To allow developers to use encapsulation to truly establish integrity invariants, JDK 9 introduced modules. A module is a set of packages, some of which are designed to be used outside the module (they are exported), while others are designed to be used only inside the module (they are unexported). Everything in an unexported package is strongly encapsulated – deep reflection cannot break in. Similarly, the non-public elements of exported packages are also strongly encapsulated. Since x is a private field, strong encapsulation allows the parity invariant that is established locally in the Even class to be trusted globally.

Strong encapsulation gives integrity to encapsulation – it guarantees no one outside the class can assign x – and in so doing it gives integrity to the invariant that x is always even. Strong encapsulation offers a solid foundation to build on. Without it, code is a castle in the sand.

Other than making it easier to establish business-logic invariants important for a program's correctness, strong encapsulation is beneficial for three general reasons:

• Maintainability: Strong encapsulation protects the integrity of code as it evolves. When evolving Java code, developers assume that private implementation details, encapsulated from clients, can be safely changed. For example, every developer assumes that changing the signature of a private method, or removing a private field, does not impact the class's clients.

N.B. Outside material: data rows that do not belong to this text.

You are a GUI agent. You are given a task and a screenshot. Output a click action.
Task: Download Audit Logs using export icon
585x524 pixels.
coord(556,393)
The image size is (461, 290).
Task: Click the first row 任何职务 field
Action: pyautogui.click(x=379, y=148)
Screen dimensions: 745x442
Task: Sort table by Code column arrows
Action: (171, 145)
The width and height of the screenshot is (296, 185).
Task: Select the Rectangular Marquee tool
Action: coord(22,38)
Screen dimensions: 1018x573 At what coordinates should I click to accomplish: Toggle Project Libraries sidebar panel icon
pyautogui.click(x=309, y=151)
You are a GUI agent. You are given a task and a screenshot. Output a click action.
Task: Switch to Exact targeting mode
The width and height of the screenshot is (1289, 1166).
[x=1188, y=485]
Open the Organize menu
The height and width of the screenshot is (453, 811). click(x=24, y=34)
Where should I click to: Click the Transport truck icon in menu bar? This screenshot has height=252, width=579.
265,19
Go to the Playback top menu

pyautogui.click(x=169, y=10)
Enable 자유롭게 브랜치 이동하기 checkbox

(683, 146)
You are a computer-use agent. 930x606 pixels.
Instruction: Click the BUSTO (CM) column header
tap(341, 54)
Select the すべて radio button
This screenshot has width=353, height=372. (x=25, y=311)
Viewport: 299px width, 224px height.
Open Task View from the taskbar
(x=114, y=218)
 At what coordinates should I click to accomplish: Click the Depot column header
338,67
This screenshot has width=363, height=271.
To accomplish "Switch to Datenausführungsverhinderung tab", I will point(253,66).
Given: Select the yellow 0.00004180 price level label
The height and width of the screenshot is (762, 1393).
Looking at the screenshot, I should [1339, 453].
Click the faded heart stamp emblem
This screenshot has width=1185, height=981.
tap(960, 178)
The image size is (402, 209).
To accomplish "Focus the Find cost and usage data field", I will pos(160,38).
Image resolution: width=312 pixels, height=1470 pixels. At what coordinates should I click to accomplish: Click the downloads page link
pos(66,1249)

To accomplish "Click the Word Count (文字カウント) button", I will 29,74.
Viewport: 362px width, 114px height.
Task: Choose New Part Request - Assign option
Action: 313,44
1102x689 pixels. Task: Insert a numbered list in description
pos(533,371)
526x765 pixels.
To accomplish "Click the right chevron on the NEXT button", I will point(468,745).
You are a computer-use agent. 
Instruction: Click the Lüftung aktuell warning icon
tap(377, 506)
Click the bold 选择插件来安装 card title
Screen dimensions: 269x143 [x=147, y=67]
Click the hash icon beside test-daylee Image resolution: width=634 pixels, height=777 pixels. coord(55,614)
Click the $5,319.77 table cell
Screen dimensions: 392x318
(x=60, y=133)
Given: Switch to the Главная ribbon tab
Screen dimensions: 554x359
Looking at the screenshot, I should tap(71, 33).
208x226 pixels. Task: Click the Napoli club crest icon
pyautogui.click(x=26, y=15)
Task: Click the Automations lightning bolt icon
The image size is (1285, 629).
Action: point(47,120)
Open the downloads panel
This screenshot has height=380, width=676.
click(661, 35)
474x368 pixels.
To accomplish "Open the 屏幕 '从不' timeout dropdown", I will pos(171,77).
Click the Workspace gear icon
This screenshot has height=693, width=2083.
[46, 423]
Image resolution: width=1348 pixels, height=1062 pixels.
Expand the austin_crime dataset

• Security: Strong encapsulation is essential for constructing any kind of robust security, whether in the application, a library, or the JDK. Suppose that a class restricts a sensitive operation as follows:

  if (isAuthorized())
     doSensitiveOperation();

  The restriction is robust only if we can guarantee that doSensitiveOperation is only ever invoked after a successful isAuthorized check. This invariant is established by the enclosing class declaring doSensitiveOperation as private and preceding all calls to it with an isAuthorized check. However, with deep reflection, doSensitiveOperation could be invoked from anywhere without an isAuthorized check, nullifying the intended restriction; even worse, an agent could modify the code of the isAuthorized method to always return true. Without strong encapsulation, a global analysis of the codebase, including the application's direct and transitive dependencies, is required to guarantee that security invariants hold in every circumstance. The circumvention of security invariants need not be intentional; a vulnerability in a library that breaks encapsulation, or in any other library that uses that library, jeopardizes any security invariant anywhere in the application.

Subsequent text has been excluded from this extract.